The AHRI was conceived in 2009 in response to the growing disparities in health outcomes, and was operationalized in the early 2010.The AHRI has a primary goal of eliminating disparities in health outcomes through geo-epidemiologic and ethnic/racial mapping of disease, and the application of such knowledge in the prevention and control of diseases, injuries, disabilities and health related events at the population level.
In order to meet this primary goal, the objectives of AHRI remain: (a) To identify disease databases with information on geography, race and sociodemographics. (b) To assess the distribution of diseases, disabilities, injuries and health-related events by geography. (c) To correlate geography with other health disparities etio-pathogenesis. (d) To amplify signal and identify risk factors in assessing geography and race/ethnicity in health disparities etio-pathogenesis. (e) To utilize evidence from geo-epidemiologic and racial/ethnic mapping to disease, injury, disabilities and health-related events in recommending specific intervention at the population level.

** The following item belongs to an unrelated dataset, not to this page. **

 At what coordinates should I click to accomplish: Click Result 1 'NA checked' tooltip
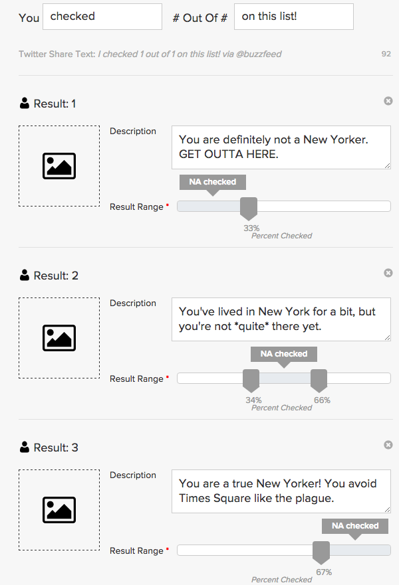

The above objectives are met by AHRI utilizing the state of the art advanced epidemiologic methods and the best minds in the field of geography and disease, race/ethnic perspectives in disease, as well as spatial intervention mapping. Whereas geography and disease had been studied in public health, environmental sciences, and epidemiology, the application of signal amplification and risk modeling remains to be utilized in our understanig of place, geography and disease . Specifically, the AHRI through its causal web and multi-disciplinary approach to health disparities etio-pathogenesis, utilizes an integrated model of spatial and time-spatial analysis of disease with ethnic/racial mapping. Therefore, rather than using single approach and statistical software, AHRI employs combination software and several statistical and epidemiologic design strategies in arriving at the association between geography, place and disease. With this pathway being unique to AHRI, the understanding of health disparities is enhanced, resulting in strategic planning for spatial and race-specific intervention.